The purpose of this article is to describe the most common clinical issues arising in PLP cases and some ways in which members can protect themselves from or defend against allegations of malpractice in relation to those and other situations.
THE TOP FIVE
The following areas account for the majority of PLP files over the past few years:
Patients alleged inadequate workup, improper diagnosis and treatment planning, compromised treatment, root resorption, occlusal disharmony and poor aesthetics.
Allegations of negligence included failure to diagnose and/or treat periodontal disease, caries or oral cancer.
Claims advanced for retained instruments, sodium hypochlorite accidents, inadequate obturation, post-operative infection and nerve, sinus and tooth perforations.
Oral and implant surgery
Allegations included wrong tooth extraction, post-operative infection, lingual and mandibular nerve injury, sinus perforation and mandibular fracture. Implant dentistry claims have increased and arise from post-operative infection, paraesthesia, non-restorable implants and bone graft and implant failure.
Crown and bridge treatment
Patients sought compensation for occlusal disharmony, lack of retention, open margins, overhangs, fractures of teeth and prostheses, loss of teeth and improper implant restoration. Poor treatment planning or provision of treatment beyond the member’s capabilities was also alleged, especially in full-mouth reconstruction cases.

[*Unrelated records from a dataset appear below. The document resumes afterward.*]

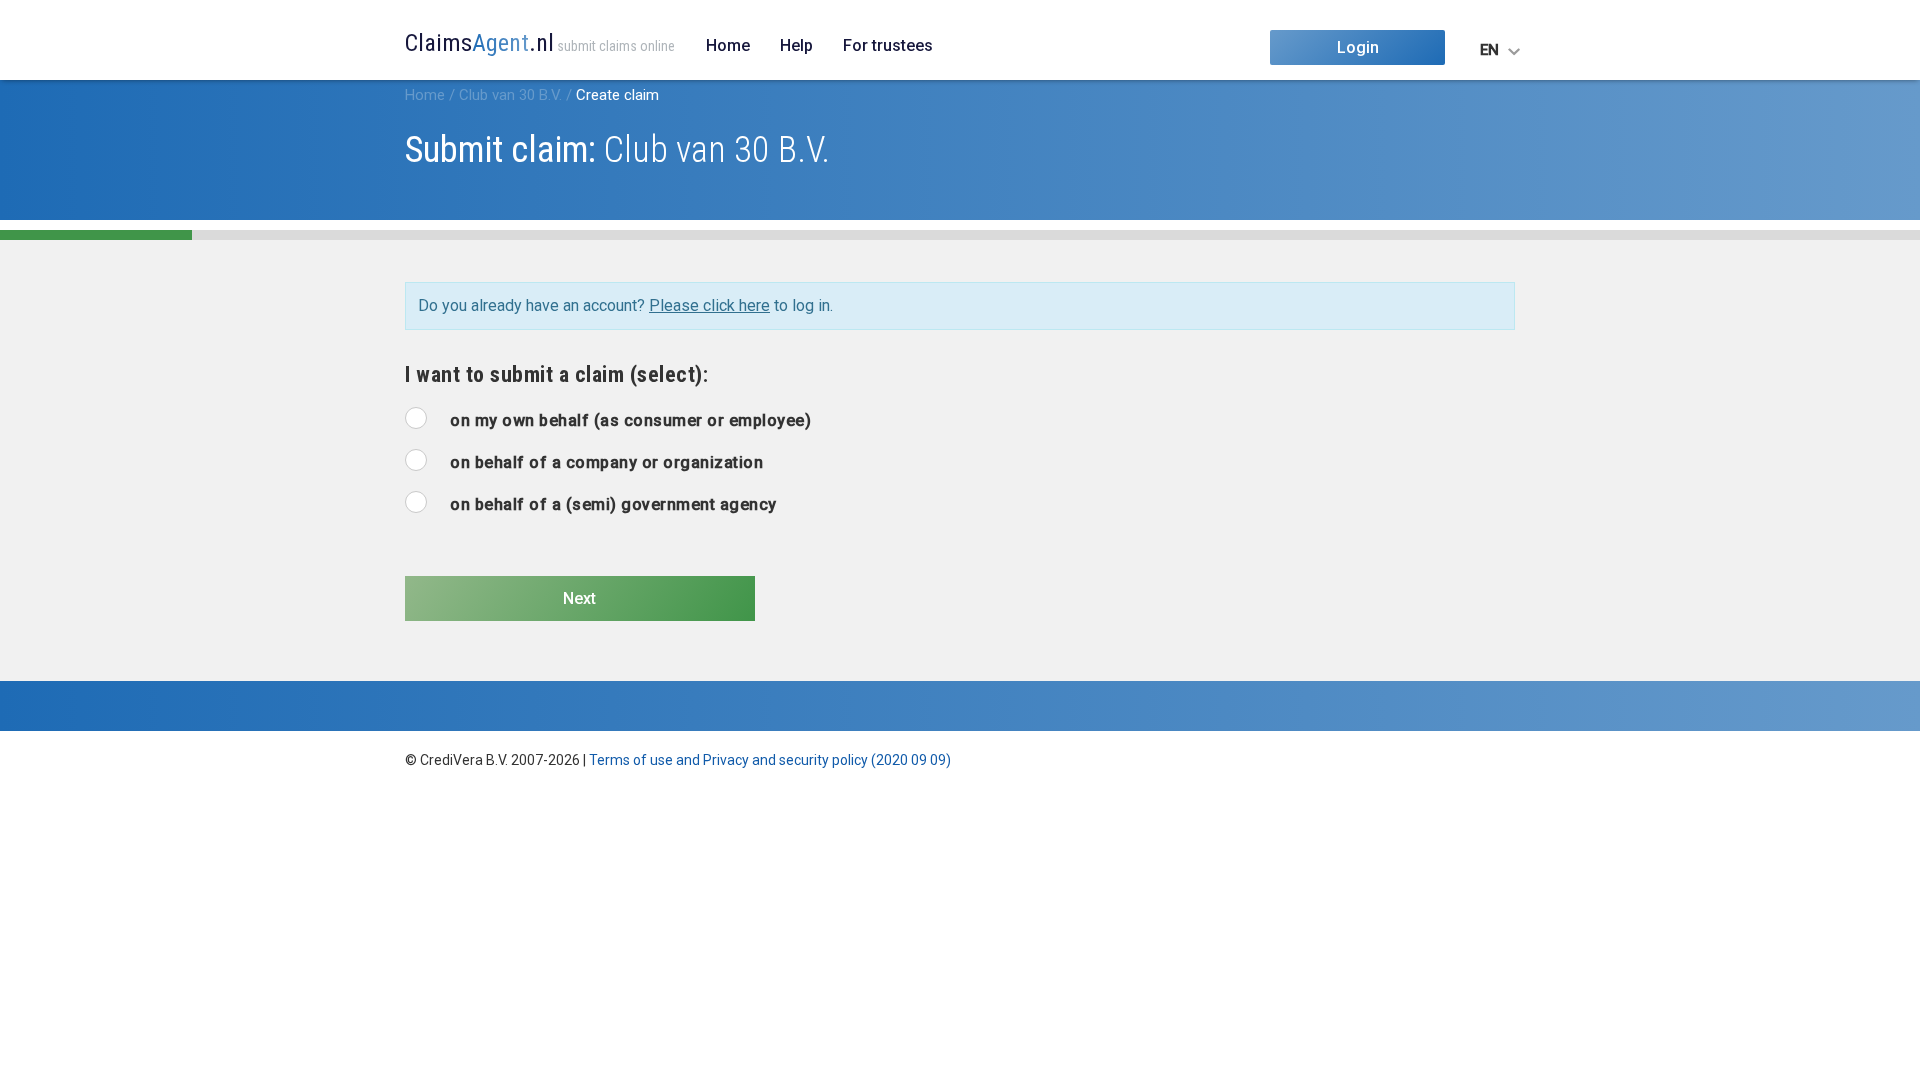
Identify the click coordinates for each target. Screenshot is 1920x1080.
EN (1489, 50)
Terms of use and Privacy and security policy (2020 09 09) (770, 760)
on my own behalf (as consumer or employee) (630, 420)
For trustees (888, 45)
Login (1358, 47)
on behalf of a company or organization (606, 462)
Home (728, 45)
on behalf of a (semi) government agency (613, 504)
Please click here (709, 305)
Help (796, 45)
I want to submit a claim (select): (556, 374)
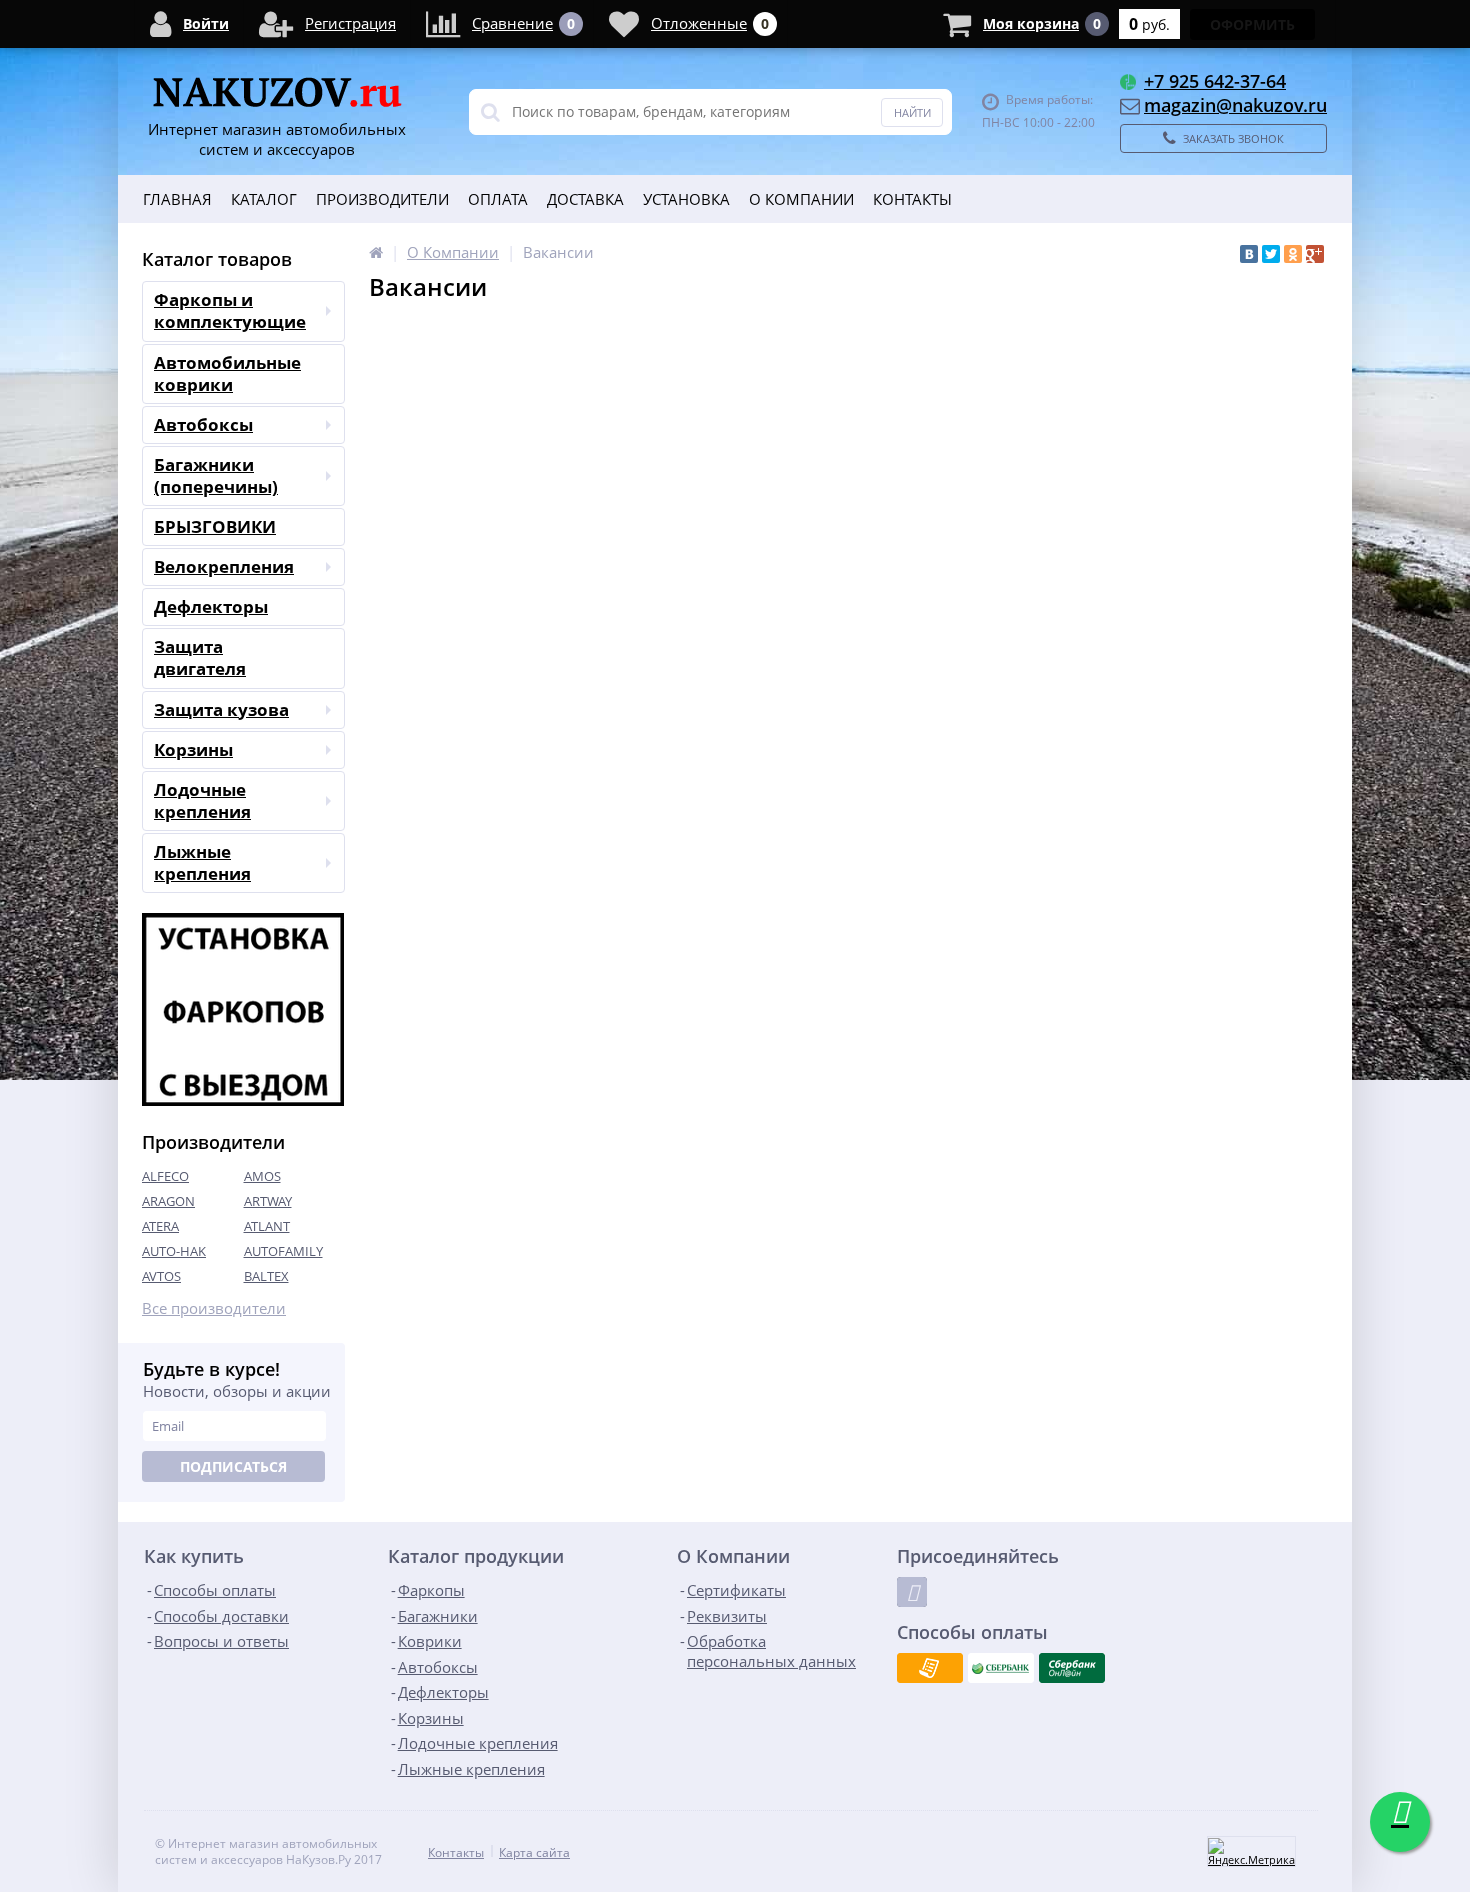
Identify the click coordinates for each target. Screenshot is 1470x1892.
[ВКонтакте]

Other recurring themes are adverse drug reactions, sedation and anesthesia complications, injection-related paraesthesia, instrument ingestion and inhalation and soft tissue injury.
The majority of files involved general dentists. Of these files, more than two-thirds related to crown and bridgework, oral and implant surgery and endodontic therapy.
KEYS TO DEFENSIBILITY
Managing patient expectations
It is important that the patient understands the diagnosis and treatment options, the practitioner’s recommendation, what can go wrong and how much it may cost in the worst case scenario.

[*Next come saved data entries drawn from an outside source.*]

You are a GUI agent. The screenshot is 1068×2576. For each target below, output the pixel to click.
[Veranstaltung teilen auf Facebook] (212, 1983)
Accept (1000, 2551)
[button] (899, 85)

Document, document, document
No matter how detailed the discussion with the patient, the fact that it took place may be hard to prove months or years afterward. And many patients do not remember or refuse to acknowledge having been told of the risk of a complication once it occurs. Defensibility of an action for dental negligence therefore often turns on the quality of the member’s record-keeping.

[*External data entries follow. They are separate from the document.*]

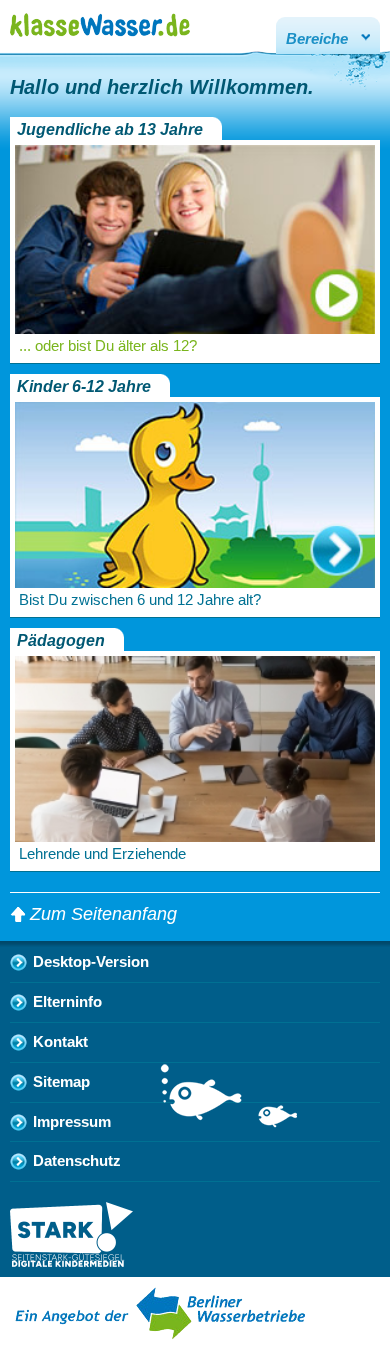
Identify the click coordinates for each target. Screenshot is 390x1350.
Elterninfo (67, 1002)
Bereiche (317, 38)
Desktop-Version (91, 962)
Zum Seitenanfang (103, 914)
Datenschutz (77, 1161)
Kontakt (60, 1042)
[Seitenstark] (71, 1261)
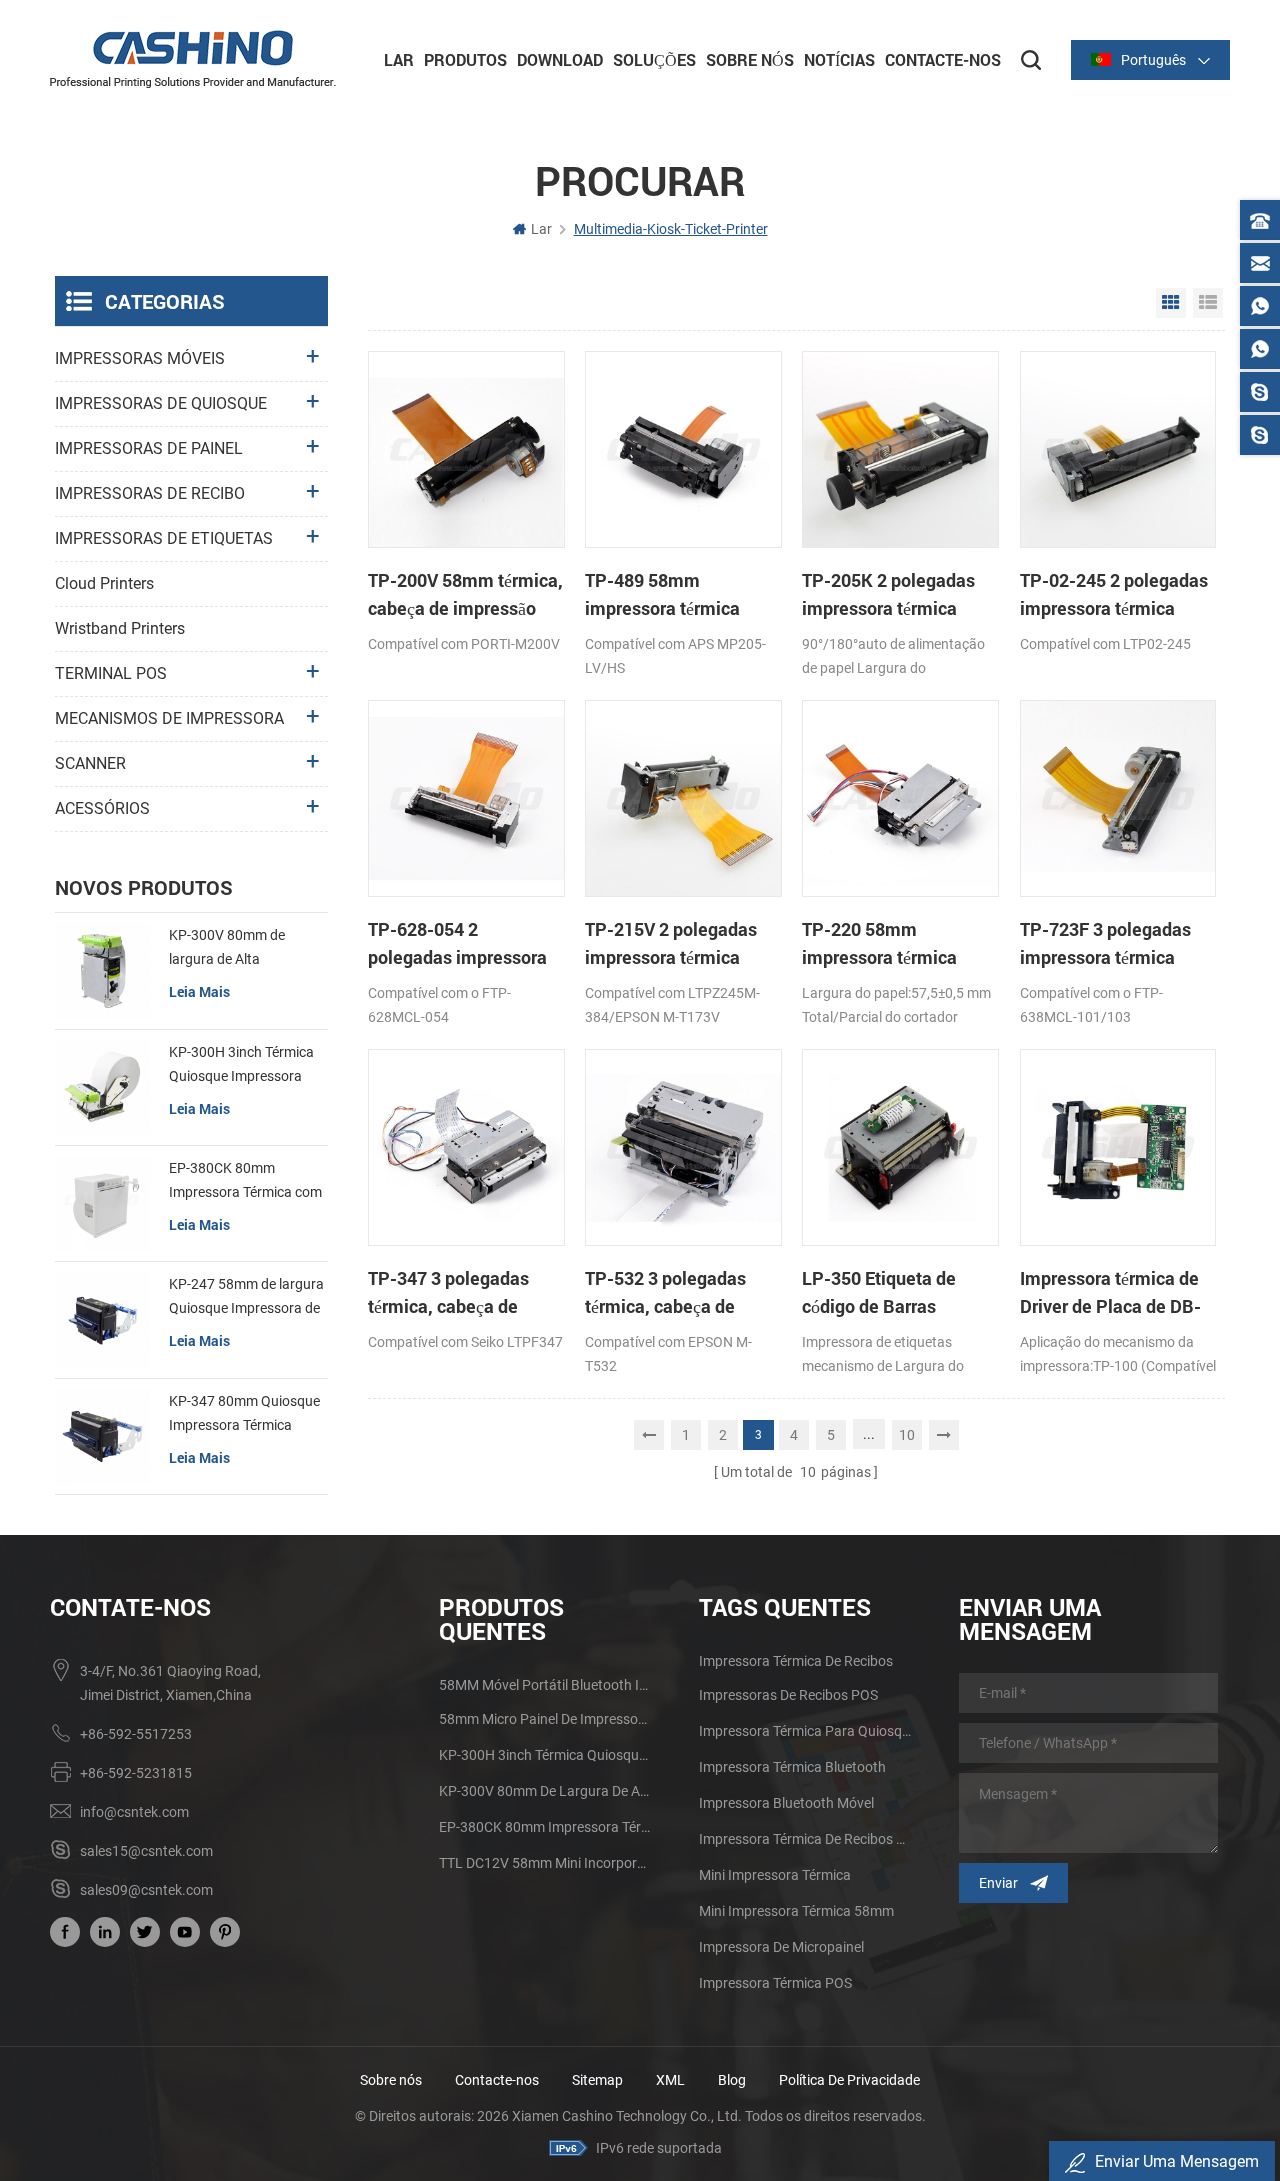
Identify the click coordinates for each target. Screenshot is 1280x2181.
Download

Whether a member performed appropriate investigations is also an important factor in determining if a matter should be settled or defended. For example, inadequate imaging, failure to measure and/or record periodontal pocket depths, failure to diagnose and/or treat periodontal disease or failure to perform and document the results of oral cancer check will generally render a supervised neglect case impossible to defend on standard of care.
Knowing one’s limitations
Finally, the number of actions against general dentists venturing into specialized areas of dentistry, e.g. endodontics and implant surgery, is on the rise, and more of those have to be settled than cases against specialists performing the same work. In such circumstances, the general dentist is held to the same standard as a specialist, and if he/she lacks the knowledge, training or skills to properly carry out the treatment in question, a finding of liability is likely.
Before straying into unfamiliar territory, all dentists should realistically assess their competence and experience. Knowing when treatment is beyond one’s abilities and referring the patient to a colleague with the appropriate expertise can prevent problems before they start.